**GOAL 1:**
Could you rescale the rows that open at the start of the rows and close with the line containing "[Join Prime] (1184, 220)", both ends included, and write them all out again, requests too? Multiply every coordinate in the answers by 0.75 and round to whole numbers with halves going up, leaving every number in the requests unchanged.
>> BEGIN READING PASSAGE
“Nooooooooo!” I said as I hurried to the oven to protect my precious souffles from a waft of cold air. I had to stand guard, you see, since Henning has a tendency to want to see what’s going on in covered pots and hot ovens. Usually the rice survives losing some steam, but I was genuinely worried about my little souffles. The change in oven temperature from opening the oven door can spell doom for those fluffy little ramekins of yum.
I’m certainly no souffle expert–I’ve only made a chocolate souffle once or twice–but taking part in the souffle HHDD sounded like a good chance to try something new. I thought a bit about what kind of souffle to make, and my mind wandered to the humongous bag of stone-ground hominy grits in my freezer.
I’m from North Carolina, where grits are on the menu at every brunch place, on the dinner menu at many a fine restaurant, and the supermarket has at least four or five kinds to choose from. Out here in California, I can only find “instant” grits, whose resemblance to real grits, well, let’s just say it leaves something to be desired. Think Kraft orange powder and noodles versus a creamy bechemel based mac & cheese. But thanks to the internets, this is not a problem. My mother found a great mill that ships their grits anywhere. In the spirit of getting a good deal, my mom ordered a 25 pound bag for my sister, me, and her to share. Let me tell you, twenty five pounds is a lot of grits. When it arrived, the jokes were flying left and right, and my mother said she felt like she finally had that first grandchild. The bag really was about the size of a toddler, minus the limbs. This was a serious bag of grits. I think I only have to make grits souffles 57 more times to use up my share…
I did a bit of googling for grits souffle recipes to get an impression of the basic proportions. For my souffle, I decided to add some green onions, as well as sweet frozen corn and red bell pepper, and of course a good helping of cheese. The grits lend texture and body to the souffle, and the veggies give a nice flavor and texture contrast. The salty cheese with the sweet corn and pepper was a great combination. I’m quite pleased with how they turned out. Who knew that you could make up your own souffle recipe and have it not only fluff up nicely but also taste good? You should try it, it’s fun! Seriously!
Made in individual ramekins, these little souffles make an sophisticated first course or side dish, heck, they’d even make a great breakfast or brunch. They are a great choice for a dinner party as they are inexpensive yet impressive! We ate them as the main dish with just a green salad on the side. By the way, if your timing is less than perfect and the souffles are done early, don’t worry. An elegant way to serve fallen individual souffles is to invert them onto individual plates and sprinkle with something to garnish, in this case, green onions do the job nicely.
>> END READING PASSAGE
>> BEGIN DATASET
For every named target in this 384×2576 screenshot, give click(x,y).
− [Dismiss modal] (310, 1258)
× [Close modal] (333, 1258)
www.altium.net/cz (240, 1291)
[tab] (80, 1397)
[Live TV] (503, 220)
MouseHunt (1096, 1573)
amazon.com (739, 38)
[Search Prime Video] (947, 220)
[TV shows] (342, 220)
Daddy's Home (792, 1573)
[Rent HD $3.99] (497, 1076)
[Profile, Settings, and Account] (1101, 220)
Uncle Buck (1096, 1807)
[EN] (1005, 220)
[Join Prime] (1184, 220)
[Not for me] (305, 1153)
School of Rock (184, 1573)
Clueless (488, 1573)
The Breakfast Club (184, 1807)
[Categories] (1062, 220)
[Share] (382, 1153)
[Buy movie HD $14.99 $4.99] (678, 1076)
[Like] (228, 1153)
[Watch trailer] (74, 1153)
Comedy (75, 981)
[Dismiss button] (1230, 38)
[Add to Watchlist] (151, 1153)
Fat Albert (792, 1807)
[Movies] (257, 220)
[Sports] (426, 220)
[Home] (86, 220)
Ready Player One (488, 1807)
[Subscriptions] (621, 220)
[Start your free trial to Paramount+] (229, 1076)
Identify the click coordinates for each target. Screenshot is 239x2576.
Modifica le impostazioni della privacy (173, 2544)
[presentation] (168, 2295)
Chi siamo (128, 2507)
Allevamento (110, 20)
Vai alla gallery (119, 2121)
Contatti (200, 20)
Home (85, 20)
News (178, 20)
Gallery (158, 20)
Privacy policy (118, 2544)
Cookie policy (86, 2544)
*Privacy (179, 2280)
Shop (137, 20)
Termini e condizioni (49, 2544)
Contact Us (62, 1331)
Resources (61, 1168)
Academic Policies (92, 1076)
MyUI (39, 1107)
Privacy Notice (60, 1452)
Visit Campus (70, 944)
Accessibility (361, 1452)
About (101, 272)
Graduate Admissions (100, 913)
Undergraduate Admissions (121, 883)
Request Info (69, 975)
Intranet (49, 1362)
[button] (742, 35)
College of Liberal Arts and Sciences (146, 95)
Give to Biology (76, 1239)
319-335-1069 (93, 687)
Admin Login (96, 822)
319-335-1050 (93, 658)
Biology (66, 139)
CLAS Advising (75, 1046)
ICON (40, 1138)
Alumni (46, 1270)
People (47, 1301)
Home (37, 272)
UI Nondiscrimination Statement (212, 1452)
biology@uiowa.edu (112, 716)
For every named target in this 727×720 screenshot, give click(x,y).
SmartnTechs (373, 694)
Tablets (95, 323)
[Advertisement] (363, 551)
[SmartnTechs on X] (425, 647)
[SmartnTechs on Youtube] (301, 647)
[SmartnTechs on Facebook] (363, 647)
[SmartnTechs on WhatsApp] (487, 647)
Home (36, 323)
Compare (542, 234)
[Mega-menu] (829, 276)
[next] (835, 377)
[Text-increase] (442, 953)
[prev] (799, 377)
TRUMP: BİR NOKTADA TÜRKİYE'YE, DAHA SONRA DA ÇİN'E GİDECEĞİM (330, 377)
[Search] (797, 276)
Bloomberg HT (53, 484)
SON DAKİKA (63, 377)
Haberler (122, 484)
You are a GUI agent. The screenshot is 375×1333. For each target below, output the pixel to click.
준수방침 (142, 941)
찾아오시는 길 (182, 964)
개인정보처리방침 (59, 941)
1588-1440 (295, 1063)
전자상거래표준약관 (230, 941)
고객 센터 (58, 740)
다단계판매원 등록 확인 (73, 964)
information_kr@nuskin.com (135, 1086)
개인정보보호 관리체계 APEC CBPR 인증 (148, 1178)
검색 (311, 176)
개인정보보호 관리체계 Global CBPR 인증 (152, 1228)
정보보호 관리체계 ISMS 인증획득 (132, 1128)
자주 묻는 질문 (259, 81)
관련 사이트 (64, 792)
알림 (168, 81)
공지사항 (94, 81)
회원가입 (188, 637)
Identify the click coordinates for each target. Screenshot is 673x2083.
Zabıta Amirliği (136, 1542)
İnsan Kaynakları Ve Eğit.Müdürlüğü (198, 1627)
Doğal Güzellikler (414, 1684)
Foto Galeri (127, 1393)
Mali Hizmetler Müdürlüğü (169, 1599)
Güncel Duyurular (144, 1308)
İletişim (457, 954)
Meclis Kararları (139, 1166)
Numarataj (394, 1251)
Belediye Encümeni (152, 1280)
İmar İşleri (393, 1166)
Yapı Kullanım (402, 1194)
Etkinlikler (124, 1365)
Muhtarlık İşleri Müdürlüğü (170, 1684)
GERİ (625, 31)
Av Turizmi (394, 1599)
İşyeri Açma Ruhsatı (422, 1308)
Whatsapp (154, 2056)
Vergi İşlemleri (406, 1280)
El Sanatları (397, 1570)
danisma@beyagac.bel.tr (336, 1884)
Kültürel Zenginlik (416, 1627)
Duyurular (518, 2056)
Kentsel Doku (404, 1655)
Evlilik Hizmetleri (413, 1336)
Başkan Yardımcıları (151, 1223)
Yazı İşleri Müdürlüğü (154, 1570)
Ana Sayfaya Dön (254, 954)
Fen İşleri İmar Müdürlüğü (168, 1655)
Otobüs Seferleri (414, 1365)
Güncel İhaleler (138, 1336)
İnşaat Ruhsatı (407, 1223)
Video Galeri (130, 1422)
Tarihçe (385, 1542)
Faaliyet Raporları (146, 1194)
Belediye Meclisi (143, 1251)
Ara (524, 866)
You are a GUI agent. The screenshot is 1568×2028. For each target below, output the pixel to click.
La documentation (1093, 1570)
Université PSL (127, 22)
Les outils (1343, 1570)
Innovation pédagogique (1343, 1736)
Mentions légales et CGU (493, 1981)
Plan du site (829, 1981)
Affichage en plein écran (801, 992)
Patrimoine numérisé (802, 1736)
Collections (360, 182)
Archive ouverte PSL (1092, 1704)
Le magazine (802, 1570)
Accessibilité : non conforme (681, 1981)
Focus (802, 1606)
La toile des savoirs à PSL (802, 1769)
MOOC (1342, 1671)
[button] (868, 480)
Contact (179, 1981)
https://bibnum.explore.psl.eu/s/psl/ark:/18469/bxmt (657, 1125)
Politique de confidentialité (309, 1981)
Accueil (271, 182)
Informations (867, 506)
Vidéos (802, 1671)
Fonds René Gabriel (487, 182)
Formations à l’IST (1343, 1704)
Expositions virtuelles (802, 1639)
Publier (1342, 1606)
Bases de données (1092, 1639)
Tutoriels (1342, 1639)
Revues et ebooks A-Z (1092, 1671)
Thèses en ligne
>> END DATASET
**GOAL 2:**
In the grits souffle post, can you rewrite the part that opens with the words containing "I’m certainly no" and closes with "in my freezer.", swapping "freezer" for "pantry"?

**FULL RESPONSE 1:**
For every named target in this 384×2576 screenshot, give click(x,y).
− [Dismiss modal] (233, 944)
× [Close modal] (250, 944)
www.altium.net/cz (180, 968)
[tab] (60, 1048)
[Live TV] (377, 165)
MouseHunt (822, 1180)
amazon.com (554, 29)
[Search Prime Video] (710, 165)
[TV shows] (257, 165)
Daddy's Home (594, 1180)
[Rent HD $3.99] (373, 807)
[Profile, Settings, and Account] (826, 165)
Uncle Buck (822, 1355)
[EN] (754, 165)
[Join Prime] (888, 165)

**FULL RESPONSE 2:**
I’m certainly no souffle expert–I’ve only made a chocolate souffle once or twice–but taking part in the souffle HHDD sounded like a good chance to try something new. I thought a bit about what kind of souffle to make, and my mind wandered to the humongous bag of stone-ground hominy grits in my pantry.